The candle lamp featured here is similar to the chamberstick (as carried by ‘Wee Willie Winkie) but with a tall glass cylinder added to give a steady flame in draughty situations. The piercing you can see in the body of the lamp, is there to allow an air supply to the burning candle when a glass chimney (funnel) is fitted above it.
This lamp was made in around 1790.
Today, a flick of a switch is all that is needed to flood a dark rom with light. The advent of smart home appliances can even remove the need to flick the switch and sensors are now a regular fitting in houses, turning lights on automatically when we walk into a room.
In earlier times lighting a home either used the dangerous fuel town gas or in less wealthy households, oil lamps or candles.
Prior to this,In the time of the featured candle lamp, before the introduction of gas lighting, candles or oil (often coming from Sperm Whales) was used in homes of the wealthy.

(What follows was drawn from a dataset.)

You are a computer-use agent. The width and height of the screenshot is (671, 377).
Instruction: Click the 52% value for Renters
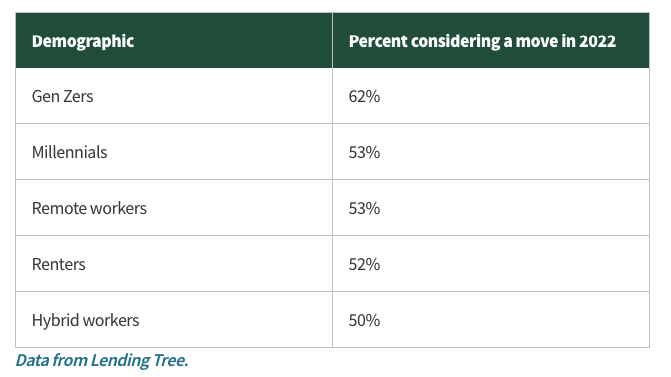[x=364, y=264]

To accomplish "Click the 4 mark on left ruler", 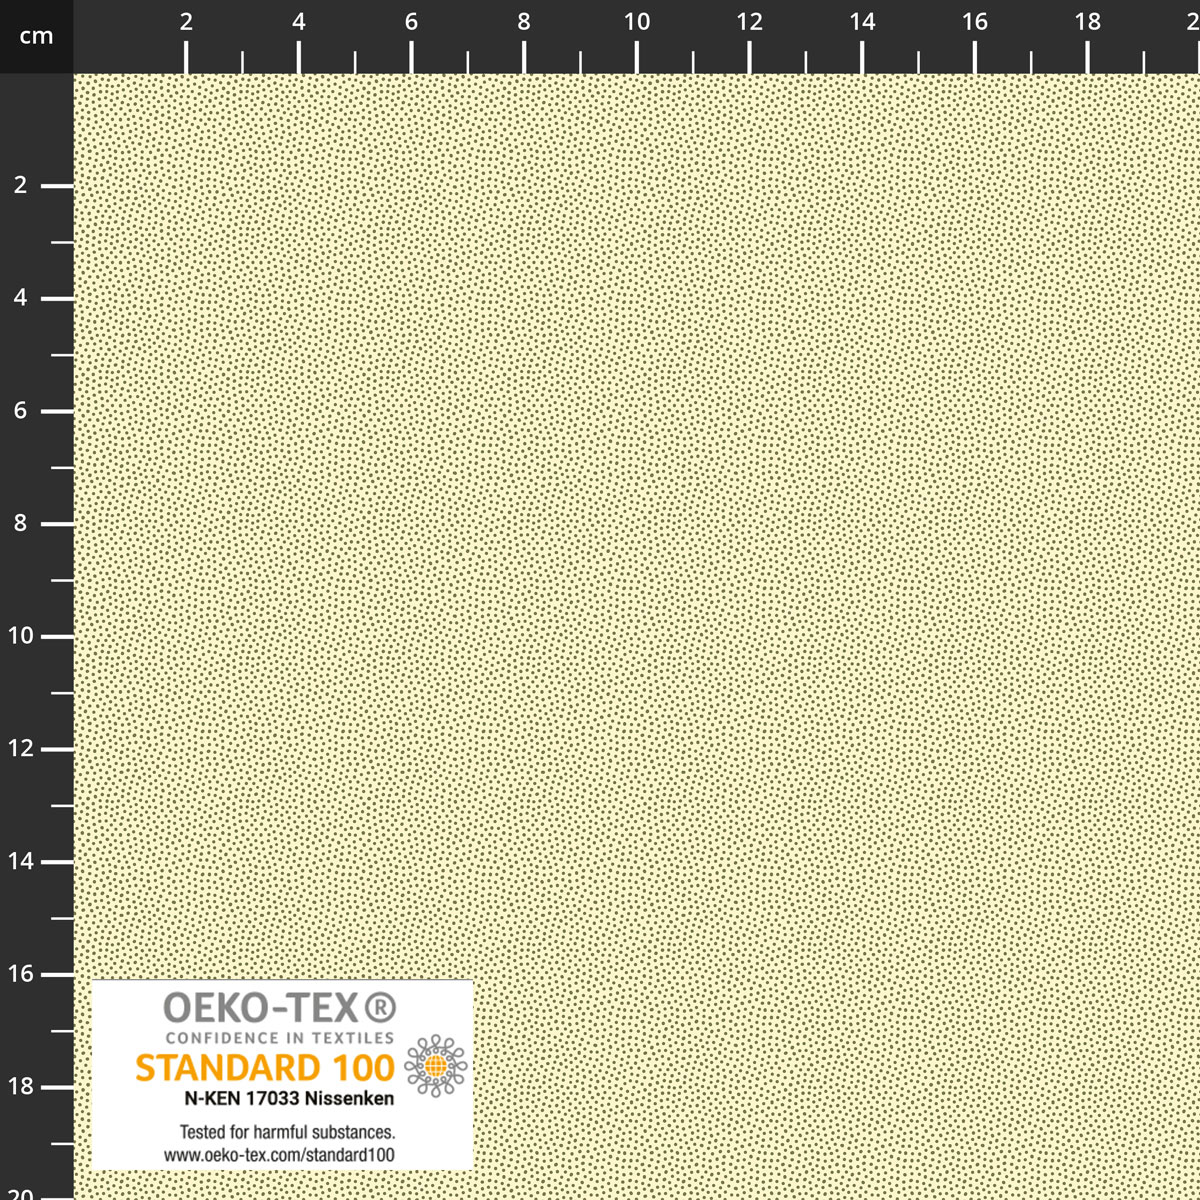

Poorer people either went to bed when it got dark or burnt rush lights when the sun had set. A peeled bullrush was dipped in animal fat. Once it had dried it could be lit from the fire and would burn with a smoky, smelly flame - giving a good enough reason to go to bed at dusk.
From this we can assume the candle lamp would have belonged to a middle-class household. It looks like silver, a material that would only be found in homes of the wealthy, but is in fact made of copper coated in a very thin layer of silver. The material is called ‘Old Sheffield Plate’ and was created to provide a much cheaper alternative to solid silver that still looked like silver. It's a great example of a material that sought to deceive the casual observer. In this case “imitation is the sincerest form of flattery”. A person who aspired to be seen as successful and wealthy could furnish their house with apparently luxurious items at a fraction of the cost of the real thing (similar to today's fake designer goods).
Silver was hall marked to prove its validity but Old Sheffield Plate makers couldn't use the same marks without risking heavy fines or gaol. I'll be talking more about this unusual material in future items.
The candle lamp is a well-designed, practical item that sits beside my bed in case of a power cut. I know I could just use my phone torch but the atmospheric flickering light of a candle when the power suddenly goes off focuses the mind and is a good reminder of the things we now take for granted that would once have been beyond imagination.